Puerto Rico has a population of nearly a million and a half. The fact that this dense population cannot make a living under the present and backward conditions on the island, and that it is continually exercising its right of entry to the United States, is one of the most serious features of the present immigration policy.

The Negro and Mulatto element makes up a majority of the population but is relatively losing ground—partly from high death rates and partly by absorption in the mass. The Indian stock is extinct. Immigration from abroad has been negligible for a long time.

As the island is a territory, the inhabitants are citizens of the United States and cannot be prevented from coming freely into the mainland. The number of Puerto Ricans in New York City was at one time estimated as high as 100,000. If economic conditions are attractive there is nothing to prevent half a million of them from migrating to the continent and adding their traits to the much-overloaded "melting pot."

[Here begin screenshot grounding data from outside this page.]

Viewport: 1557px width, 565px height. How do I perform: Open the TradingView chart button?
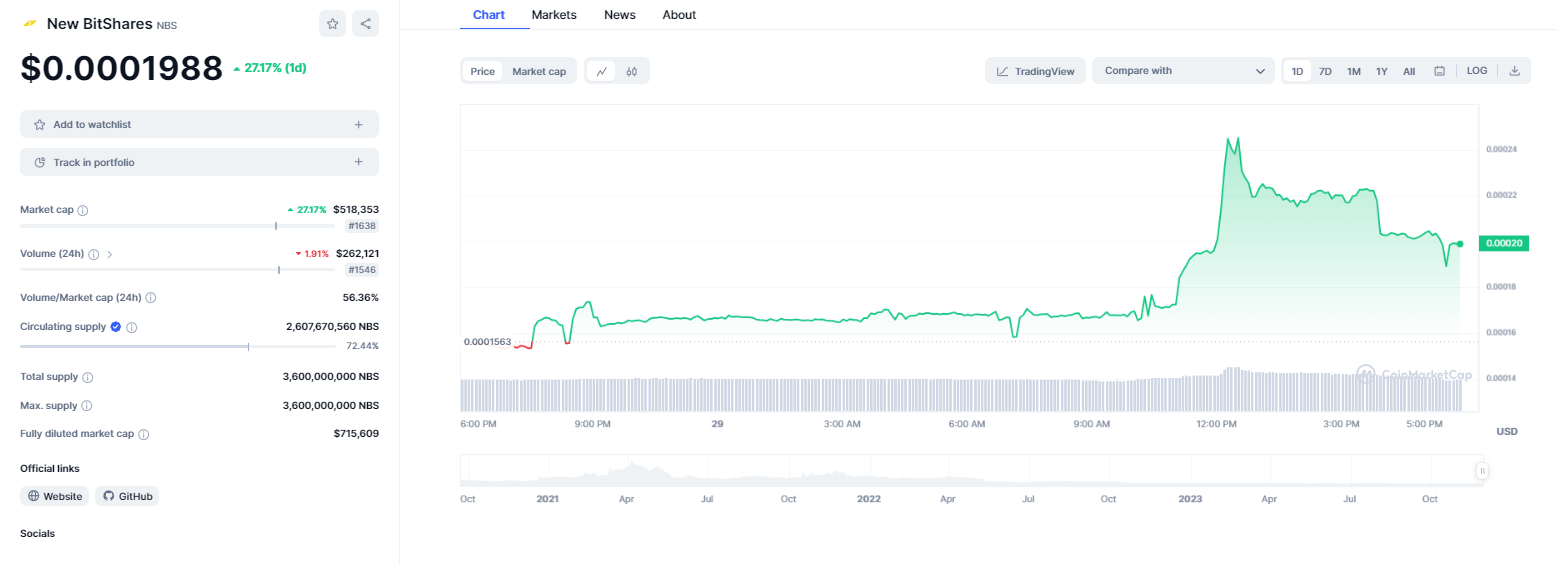pyautogui.click(x=1035, y=71)
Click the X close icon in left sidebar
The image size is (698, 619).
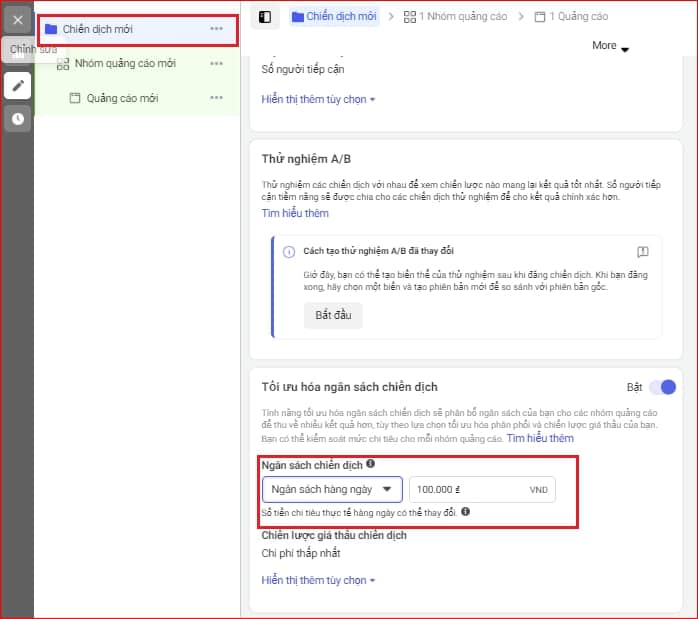pyautogui.click(x=17, y=19)
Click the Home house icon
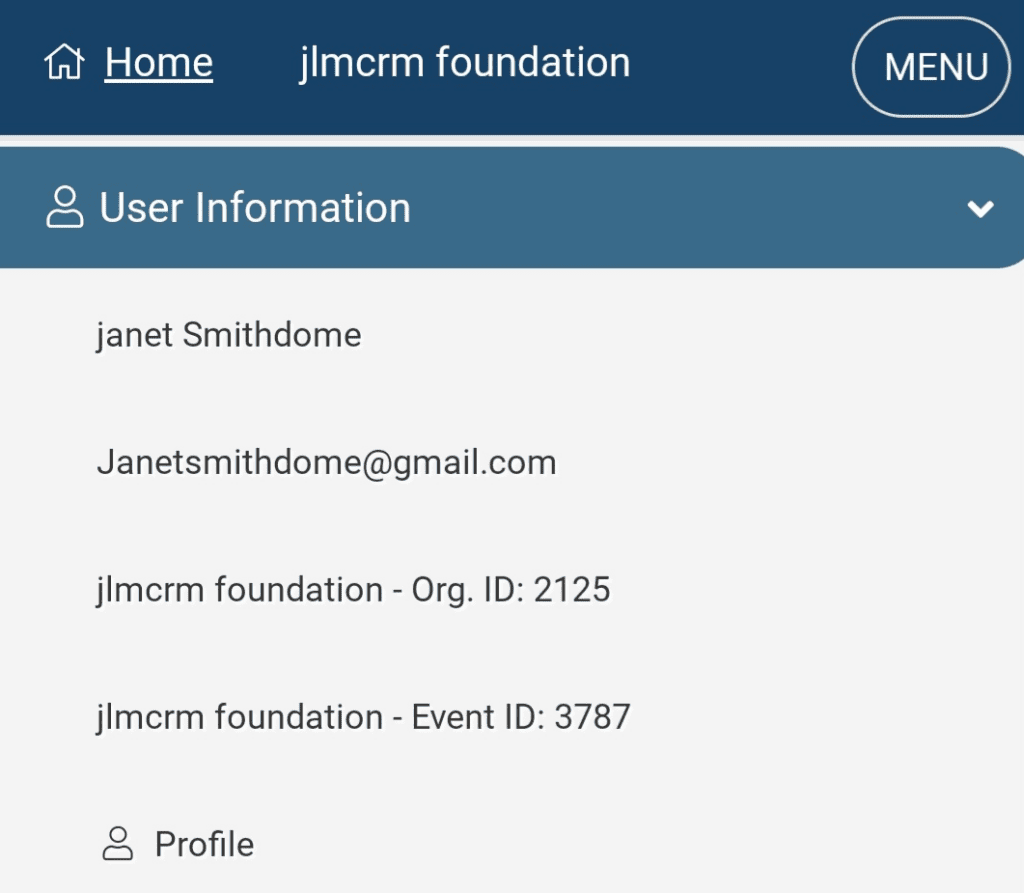1024x893 pixels. 64,64
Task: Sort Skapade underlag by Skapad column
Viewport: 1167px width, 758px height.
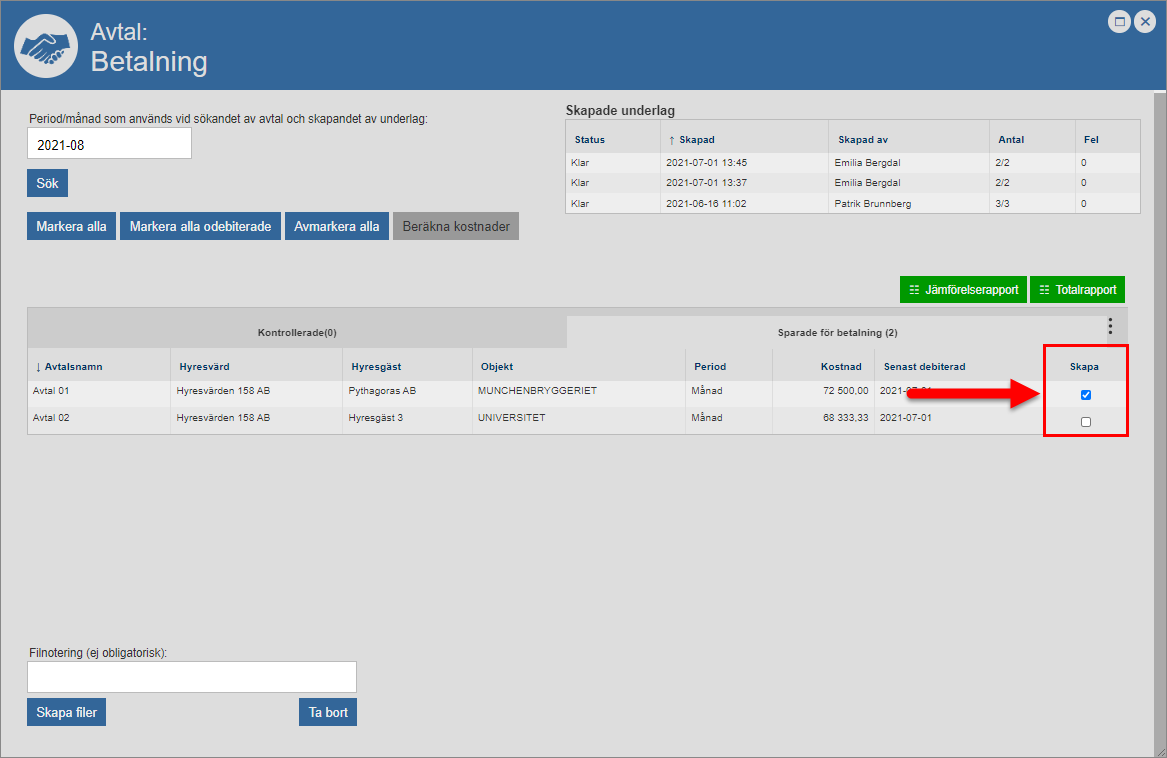Action: [x=696, y=140]
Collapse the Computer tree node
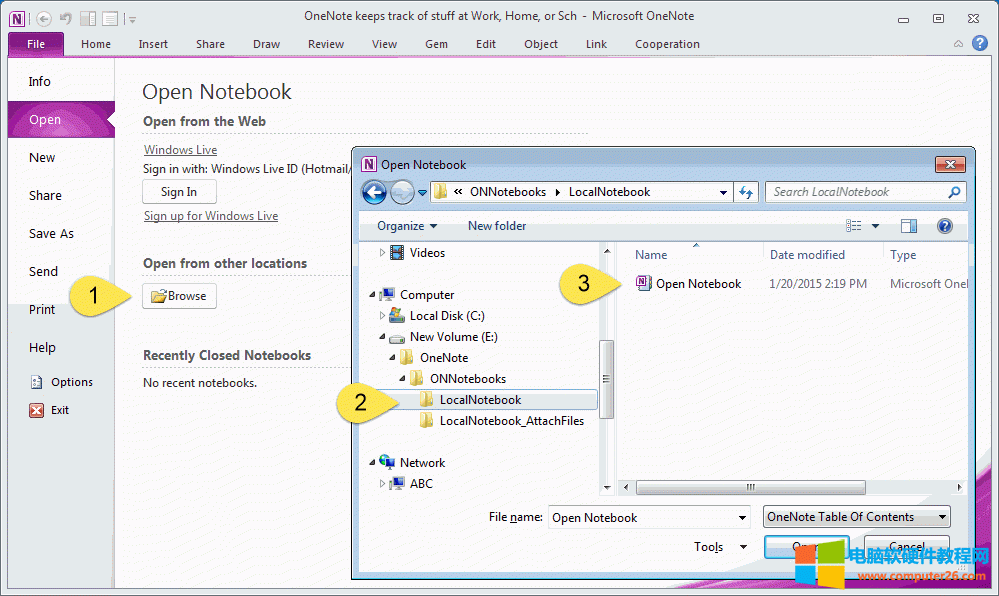 pyautogui.click(x=372, y=295)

It is now clear that the United States made a great mistake, after the war with Spain, in taking over territories that were already populated by aliens. Previously the territory that was acquired was largely empty and suitable for settlement by the old stock. What has been done is not easy to undo, but it may at least serve as an emphatic lesson against any further acquisitions of inhabited territory in the future. Meanwhile there is an embryonic movement for independence in Puerto Rico, which may have to,indeed should, be encouraged in order to give the United States protection from its own folly.

The Virgin Islands, which the United States bought from Denmark in 1917, have, like other West Indian islands, a population almost exclusively Negro or Mulatto.

The British West Indies are overwhelmingly black, though many of them, such as New Providence, Barbados, Bermuda, and the Bahamas, have substantial English aristocracies that guard jealously their racial heritage. These British islands, particularly Jamaica and Barbados (the latter one of the most densely populated spots in the whole world) have been fertile sources of black emigration to other islands and to the mainland.